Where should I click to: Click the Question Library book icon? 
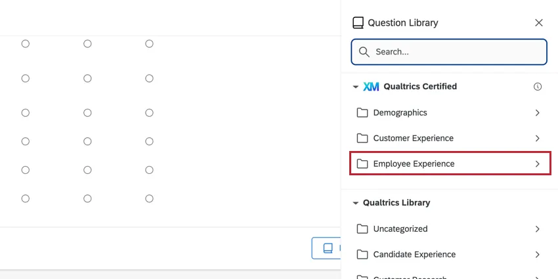click(x=358, y=23)
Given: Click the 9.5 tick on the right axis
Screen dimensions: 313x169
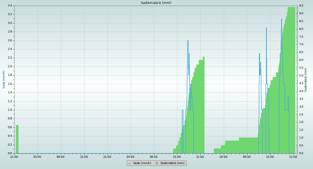Looking at the screenshot, I should [x=301, y=6].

● ● ● ● ●

Exercise prompt:
An exact transcript of the listing is needed, free of pictures.

Response:
Where should I click to: Click the Question Library book icon? 
click(x=358, y=23)
Given: Click the 9.5 tick on the right axis
Screen dimensions: 313x169
Looking at the screenshot, I should [x=301, y=6].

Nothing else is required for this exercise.